Bail was posted by Bankman-Fried’s parents, Joseph Bankman and Barbara Fried, who put up their house as collateral. Bankman and Fried are compliance attorneys and professors at Stanford University, and are well-connected within the Democratic Party.
According to an official at the U.S. District Court in the Southern District of New York, where the charges were brought, the bail bond was posted in the form of a property bond, according to which the parents would forfeit their home to federal authorities if their son fails to show up in court. In addition, Bankman-Fried would owe the difference between the equity value of the forfeited house and $250 million.
When facing federal charges, defendants have two options to get out of jail before the trial. One option is to post a signature bond, which is a promissory note to pay the total amount of bail if the defendant skips trial. This is simply the defendant promising that he or she will show up in court.

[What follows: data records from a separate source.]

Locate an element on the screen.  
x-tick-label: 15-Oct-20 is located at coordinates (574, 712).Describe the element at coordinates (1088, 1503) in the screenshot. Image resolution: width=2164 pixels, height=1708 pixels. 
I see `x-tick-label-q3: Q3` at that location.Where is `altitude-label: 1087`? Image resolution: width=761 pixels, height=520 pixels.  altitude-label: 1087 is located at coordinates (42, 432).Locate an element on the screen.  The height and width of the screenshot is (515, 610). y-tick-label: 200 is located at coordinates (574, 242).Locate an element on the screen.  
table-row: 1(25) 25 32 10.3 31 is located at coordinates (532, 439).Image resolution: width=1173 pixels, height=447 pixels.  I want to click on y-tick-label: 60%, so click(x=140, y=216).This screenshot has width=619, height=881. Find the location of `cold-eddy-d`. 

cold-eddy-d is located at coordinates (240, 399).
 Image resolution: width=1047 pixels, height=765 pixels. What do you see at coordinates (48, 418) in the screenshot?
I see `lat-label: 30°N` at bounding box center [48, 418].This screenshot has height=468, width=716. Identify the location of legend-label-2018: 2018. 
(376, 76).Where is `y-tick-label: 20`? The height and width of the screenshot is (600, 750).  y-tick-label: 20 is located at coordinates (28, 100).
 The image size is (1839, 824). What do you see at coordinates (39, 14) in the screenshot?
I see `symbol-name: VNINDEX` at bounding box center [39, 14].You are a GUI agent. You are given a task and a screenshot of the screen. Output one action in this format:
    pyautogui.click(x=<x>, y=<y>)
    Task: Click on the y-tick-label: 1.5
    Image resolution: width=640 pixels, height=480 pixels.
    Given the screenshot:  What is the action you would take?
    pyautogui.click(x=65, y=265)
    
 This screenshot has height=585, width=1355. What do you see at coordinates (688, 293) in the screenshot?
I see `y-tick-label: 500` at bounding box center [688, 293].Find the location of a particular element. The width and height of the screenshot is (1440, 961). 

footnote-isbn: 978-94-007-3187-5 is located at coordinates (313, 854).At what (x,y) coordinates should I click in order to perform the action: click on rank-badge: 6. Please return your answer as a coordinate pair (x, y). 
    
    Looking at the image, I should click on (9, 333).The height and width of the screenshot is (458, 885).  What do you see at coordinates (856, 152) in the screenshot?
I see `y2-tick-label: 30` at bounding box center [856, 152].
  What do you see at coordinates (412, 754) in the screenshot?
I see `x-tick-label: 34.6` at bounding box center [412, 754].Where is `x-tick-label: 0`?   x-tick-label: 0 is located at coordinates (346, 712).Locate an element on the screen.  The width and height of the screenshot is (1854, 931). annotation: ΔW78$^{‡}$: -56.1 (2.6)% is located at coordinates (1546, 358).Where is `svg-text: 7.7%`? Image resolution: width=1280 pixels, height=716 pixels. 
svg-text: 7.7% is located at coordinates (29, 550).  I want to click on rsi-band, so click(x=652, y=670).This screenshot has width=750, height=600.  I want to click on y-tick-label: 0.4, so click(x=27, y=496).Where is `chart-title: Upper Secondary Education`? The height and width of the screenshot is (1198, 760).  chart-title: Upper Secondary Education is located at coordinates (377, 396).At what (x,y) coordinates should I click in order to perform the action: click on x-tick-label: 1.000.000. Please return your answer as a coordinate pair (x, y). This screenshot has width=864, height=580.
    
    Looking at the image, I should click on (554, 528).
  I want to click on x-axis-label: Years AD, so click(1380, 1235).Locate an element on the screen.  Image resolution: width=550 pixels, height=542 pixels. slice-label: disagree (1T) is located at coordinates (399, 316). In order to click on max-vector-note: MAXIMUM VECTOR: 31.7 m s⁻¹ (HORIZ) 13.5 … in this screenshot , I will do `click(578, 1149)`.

Bankman-Fried was extradited from the Bahamas, where he had lived in a luxury beachfront resort called Albany since the FTX crypto exchange and the Alameda Research hedge fund set up shop there in 2021. He was being held in a prison in Nassau and was escorted to the United States by the FBI. His parents were reportedly staying with him in the Bahamas over the past month.
During testimony before Congress on Dec. 13, John Ray, who is in charge of sorting out the bankruptcy process for FTX and its affiliate companies, said he was also investigating Bankman and Fried. They were reportedly receiving payments from FTX, though it is unclear if they were employees or consultants, and were given a house that was purchased by FTX in a wealthy gated community in the Bahamas.
Former Alameda Research CEO Caroline Ellison and FTX co-founder Gary Wang pled guilty on Dec. 21 to federal charges of securities fraud.